▶ WHAT THIS EXERCISE ASKS:
1: List every mishap that, according to the piece on swearing below, draws the same curse from Mum.
2: In the piece on swearing below, what was the subject of the BBC interview in which David Cameron used the word?

When it's uttered by the leader of the Tory Party... or my Mum.
Bless him, David Cameron was not aware that the "T" word (the one that rhymes with 'that') he said TWICE during an interview about Twitter on the BBC is not what middle-aged matrons want to hear coming from the lips of "that nice young man who wants to be Prime Minister".
According to one theory, his touching innocence is proof-positive of his poshness, for some reason. Seems that hoorays can use obscenities in a 'nice' way that escapes the rest of us plebs.
But he's is good company. My Mum also suffers from this form of word-blindness. Despite her pillar of community-ness, high standards, well-spokenness and Surrey respectability, she is not averse to a heartfelt, rip-roaring expletive now and then.
Specifically one expletive - Bugger!
Whether the spuds have boiled dry leaving a black crust on the saucepan bottom, the heavens have opened 10 minutes after she's hung the washing out, some well-meaning but useless helper has pulled up her prize peony thinking it's a weed, or someone has the bare-faced gall to steal her parking space, Mum's verbal response is the same.
"Bugger it!" she'll spit, making the very most of the two passion-filled syllables.
(In the case of the stolen parking spot, she'll follow up by winding down the window to deliver a torrent of middle-class abuse, as whoever is in the car with her tries to sink out of sight).

▶ DATA SHOWN:

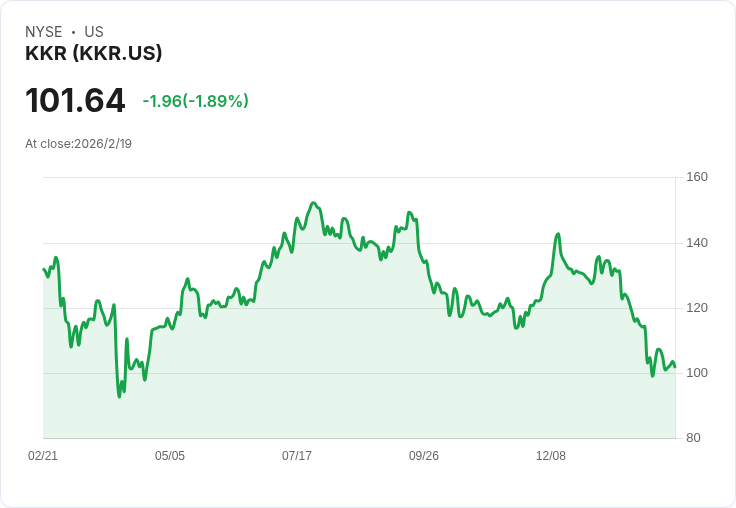This screenshot has width=736, height=508.
Task: Click the US market label
Action: (94, 32)
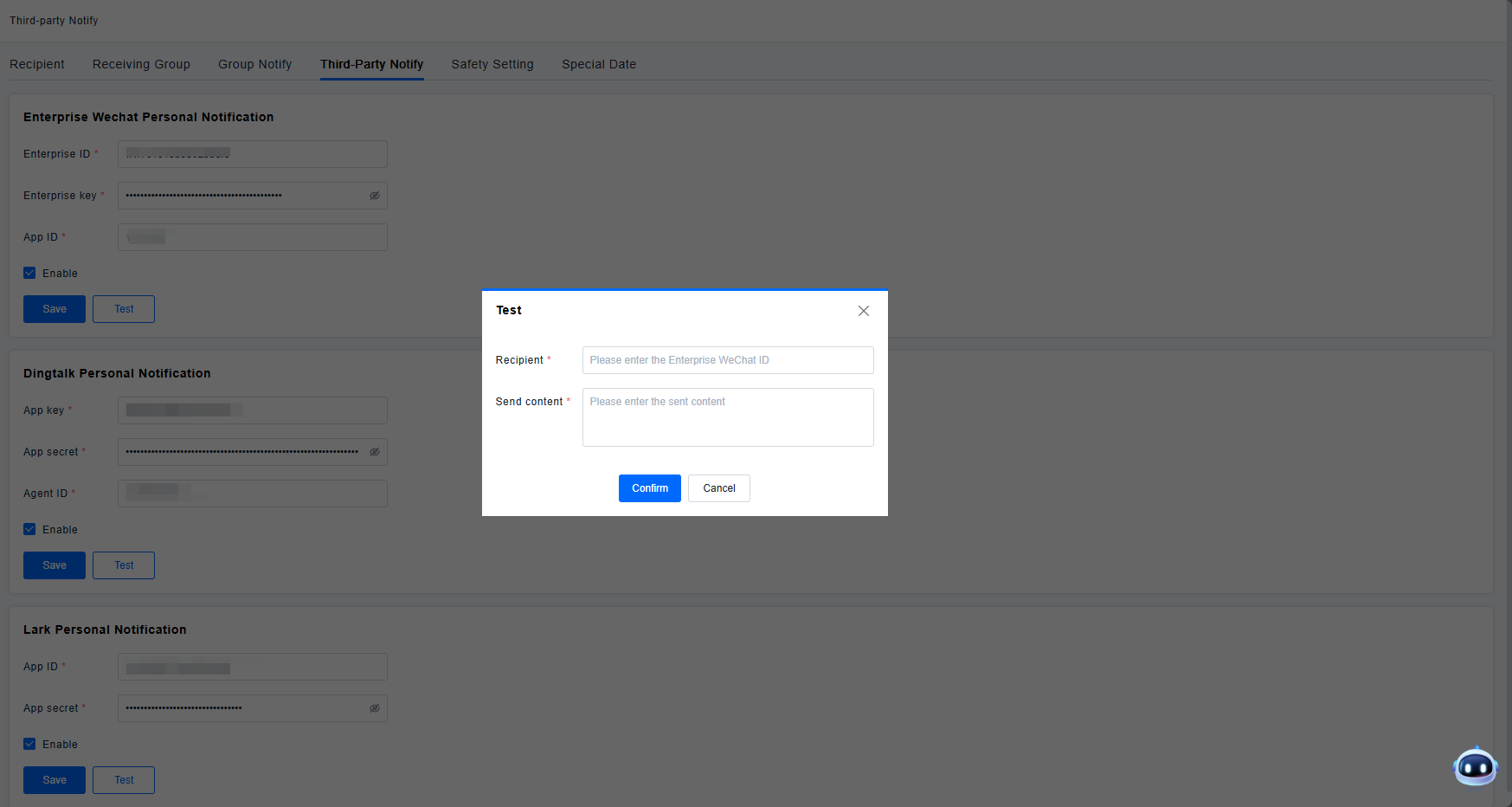
Task: Show the Enterprise key value via eye icon
Action: pyautogui.click(x=375, y=196)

▶ ANSWER SET:
1:
- The spuds boil dry and leave a black crust on the saucepan bottom.
- The heavens open 10 minutes after she has hung the washing out.
- A well-meaning but useless helper pulls up her prize peony, thinking it's a weed.
- Someone steals her parking space.

2: Twitter.